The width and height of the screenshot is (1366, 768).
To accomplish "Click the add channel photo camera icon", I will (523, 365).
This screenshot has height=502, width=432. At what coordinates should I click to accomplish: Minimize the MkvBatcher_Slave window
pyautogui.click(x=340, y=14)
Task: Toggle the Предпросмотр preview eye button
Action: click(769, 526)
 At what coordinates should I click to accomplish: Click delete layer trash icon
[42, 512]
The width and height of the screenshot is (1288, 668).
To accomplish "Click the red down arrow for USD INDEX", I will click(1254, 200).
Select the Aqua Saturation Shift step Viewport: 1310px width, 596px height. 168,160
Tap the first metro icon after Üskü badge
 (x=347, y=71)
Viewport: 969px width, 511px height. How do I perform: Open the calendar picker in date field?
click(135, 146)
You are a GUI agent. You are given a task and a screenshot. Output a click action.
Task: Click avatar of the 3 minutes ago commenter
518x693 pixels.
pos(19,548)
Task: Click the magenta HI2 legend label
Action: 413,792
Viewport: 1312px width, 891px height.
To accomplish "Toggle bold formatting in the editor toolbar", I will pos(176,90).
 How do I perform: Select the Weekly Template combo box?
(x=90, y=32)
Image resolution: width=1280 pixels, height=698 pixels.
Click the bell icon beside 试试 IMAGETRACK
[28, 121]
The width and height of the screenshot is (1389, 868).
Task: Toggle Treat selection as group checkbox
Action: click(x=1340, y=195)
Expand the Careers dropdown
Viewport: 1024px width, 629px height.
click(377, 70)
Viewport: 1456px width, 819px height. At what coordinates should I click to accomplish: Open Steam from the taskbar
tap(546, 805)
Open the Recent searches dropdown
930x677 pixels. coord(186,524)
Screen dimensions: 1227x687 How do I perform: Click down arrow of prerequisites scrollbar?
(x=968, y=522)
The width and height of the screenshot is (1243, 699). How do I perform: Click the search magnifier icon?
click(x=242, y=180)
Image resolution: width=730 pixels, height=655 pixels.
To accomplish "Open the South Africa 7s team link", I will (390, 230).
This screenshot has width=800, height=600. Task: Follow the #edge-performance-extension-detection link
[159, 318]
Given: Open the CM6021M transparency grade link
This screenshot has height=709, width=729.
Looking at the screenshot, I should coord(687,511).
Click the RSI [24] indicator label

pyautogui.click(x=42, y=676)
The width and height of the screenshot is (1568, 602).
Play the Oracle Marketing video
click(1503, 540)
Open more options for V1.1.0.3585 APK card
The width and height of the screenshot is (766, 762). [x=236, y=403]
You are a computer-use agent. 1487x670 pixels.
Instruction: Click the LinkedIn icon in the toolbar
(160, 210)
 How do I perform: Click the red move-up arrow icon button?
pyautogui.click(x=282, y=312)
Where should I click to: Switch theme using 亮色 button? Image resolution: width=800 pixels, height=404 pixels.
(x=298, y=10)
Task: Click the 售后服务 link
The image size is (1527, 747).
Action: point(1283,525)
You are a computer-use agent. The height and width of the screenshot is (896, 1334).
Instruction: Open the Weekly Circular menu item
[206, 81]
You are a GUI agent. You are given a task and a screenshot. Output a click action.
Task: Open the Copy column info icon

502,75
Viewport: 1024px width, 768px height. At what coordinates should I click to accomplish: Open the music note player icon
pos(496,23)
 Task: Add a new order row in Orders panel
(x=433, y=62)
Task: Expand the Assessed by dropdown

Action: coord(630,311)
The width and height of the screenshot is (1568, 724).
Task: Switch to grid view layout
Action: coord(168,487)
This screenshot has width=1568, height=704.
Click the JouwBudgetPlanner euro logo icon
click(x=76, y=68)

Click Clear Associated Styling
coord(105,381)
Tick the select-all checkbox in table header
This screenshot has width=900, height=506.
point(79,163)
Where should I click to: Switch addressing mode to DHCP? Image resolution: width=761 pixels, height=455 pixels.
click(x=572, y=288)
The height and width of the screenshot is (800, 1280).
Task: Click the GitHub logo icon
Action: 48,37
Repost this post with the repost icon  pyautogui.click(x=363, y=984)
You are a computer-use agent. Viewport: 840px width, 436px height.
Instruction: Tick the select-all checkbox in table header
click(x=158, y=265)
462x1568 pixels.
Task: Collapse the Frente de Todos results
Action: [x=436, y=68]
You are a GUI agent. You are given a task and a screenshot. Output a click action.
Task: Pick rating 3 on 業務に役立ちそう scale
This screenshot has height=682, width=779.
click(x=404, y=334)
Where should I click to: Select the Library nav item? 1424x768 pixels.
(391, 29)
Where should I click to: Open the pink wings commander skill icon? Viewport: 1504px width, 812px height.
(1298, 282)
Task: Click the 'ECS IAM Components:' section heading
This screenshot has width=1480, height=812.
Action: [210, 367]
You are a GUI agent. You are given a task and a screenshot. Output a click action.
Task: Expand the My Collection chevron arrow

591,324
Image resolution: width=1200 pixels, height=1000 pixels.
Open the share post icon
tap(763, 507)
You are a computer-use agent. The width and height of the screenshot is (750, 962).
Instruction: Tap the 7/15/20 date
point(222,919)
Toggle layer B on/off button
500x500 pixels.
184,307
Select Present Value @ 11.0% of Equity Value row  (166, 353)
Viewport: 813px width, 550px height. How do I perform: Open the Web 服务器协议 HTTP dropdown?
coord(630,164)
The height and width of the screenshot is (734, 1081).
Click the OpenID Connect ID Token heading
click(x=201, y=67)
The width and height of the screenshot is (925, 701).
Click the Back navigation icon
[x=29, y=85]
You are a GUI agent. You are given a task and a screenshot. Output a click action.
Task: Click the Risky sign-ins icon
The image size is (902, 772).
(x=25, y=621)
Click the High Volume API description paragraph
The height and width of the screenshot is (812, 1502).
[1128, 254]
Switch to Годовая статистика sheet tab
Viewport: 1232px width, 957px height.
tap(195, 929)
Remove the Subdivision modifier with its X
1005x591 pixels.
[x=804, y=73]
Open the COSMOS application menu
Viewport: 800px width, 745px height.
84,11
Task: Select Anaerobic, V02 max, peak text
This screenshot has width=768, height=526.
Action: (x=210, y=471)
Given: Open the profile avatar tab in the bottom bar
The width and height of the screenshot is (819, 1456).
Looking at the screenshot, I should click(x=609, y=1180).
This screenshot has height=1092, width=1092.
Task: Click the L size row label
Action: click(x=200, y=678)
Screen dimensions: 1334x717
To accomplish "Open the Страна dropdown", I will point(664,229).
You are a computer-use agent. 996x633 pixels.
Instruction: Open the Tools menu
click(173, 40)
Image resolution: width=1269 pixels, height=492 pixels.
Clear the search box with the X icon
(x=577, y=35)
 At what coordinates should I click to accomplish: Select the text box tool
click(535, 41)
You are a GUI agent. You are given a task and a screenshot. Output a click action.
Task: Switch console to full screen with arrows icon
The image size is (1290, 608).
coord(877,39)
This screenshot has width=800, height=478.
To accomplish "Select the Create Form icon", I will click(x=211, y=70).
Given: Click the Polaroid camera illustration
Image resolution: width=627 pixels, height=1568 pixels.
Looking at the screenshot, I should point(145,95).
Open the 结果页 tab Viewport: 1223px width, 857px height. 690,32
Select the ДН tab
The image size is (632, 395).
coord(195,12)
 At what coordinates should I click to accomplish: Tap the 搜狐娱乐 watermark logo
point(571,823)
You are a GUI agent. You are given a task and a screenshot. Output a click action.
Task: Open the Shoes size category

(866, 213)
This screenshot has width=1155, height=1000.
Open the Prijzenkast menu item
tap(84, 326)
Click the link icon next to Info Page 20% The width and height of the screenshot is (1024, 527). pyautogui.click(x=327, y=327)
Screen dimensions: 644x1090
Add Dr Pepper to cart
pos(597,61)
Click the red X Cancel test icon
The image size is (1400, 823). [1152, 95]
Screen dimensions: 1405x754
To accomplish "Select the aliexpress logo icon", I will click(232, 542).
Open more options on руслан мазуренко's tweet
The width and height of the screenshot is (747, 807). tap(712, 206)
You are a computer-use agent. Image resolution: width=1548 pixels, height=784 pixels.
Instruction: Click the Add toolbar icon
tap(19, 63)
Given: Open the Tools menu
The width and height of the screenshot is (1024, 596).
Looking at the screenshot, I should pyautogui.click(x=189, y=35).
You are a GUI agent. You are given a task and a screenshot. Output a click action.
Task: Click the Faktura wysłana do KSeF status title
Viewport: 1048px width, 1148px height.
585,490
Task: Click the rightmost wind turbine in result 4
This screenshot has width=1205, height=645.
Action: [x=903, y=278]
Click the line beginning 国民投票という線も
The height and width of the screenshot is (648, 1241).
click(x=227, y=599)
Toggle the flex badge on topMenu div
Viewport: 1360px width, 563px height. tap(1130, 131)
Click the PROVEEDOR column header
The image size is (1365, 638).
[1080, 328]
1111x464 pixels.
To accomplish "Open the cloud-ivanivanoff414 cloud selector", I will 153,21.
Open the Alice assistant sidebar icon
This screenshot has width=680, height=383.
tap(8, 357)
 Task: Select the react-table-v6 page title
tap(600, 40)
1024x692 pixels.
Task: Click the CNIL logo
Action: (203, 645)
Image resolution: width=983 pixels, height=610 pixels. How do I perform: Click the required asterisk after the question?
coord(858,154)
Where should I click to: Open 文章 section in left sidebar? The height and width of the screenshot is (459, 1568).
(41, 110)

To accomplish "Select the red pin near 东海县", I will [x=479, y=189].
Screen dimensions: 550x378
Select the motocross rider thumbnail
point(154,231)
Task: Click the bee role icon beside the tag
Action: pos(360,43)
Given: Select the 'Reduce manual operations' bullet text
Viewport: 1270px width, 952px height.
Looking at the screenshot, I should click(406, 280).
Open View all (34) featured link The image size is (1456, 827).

● ● ● ● ●

Lines containing the word "will" are to be located in the entries and copied.

To accomplish "Click the add channel photo camera icon", I will (523, 365).
To accomplish "Click the red down arrow for USD INDEX", I will click(1254, 200).
To accomplish "Toggle bold formatting in the editor toolbar", I will pos(176,90).
To accomplish "Open the South Africa 7s team link", I will (390, 230).
To accomplish "Open the Страна dropdown", I will point(664,229).
To accomplish "Select the Create Form icon", I will click(x=211, y=70).
To accomplish "Select the aliexpress logo icon", I will click(232, 542).
To accomplish "Open the cloud-ivanivanoff414 cloud selector", I will 153,21.
To accomplish "Select the red pin near 东海县", I will [x=479, y=189].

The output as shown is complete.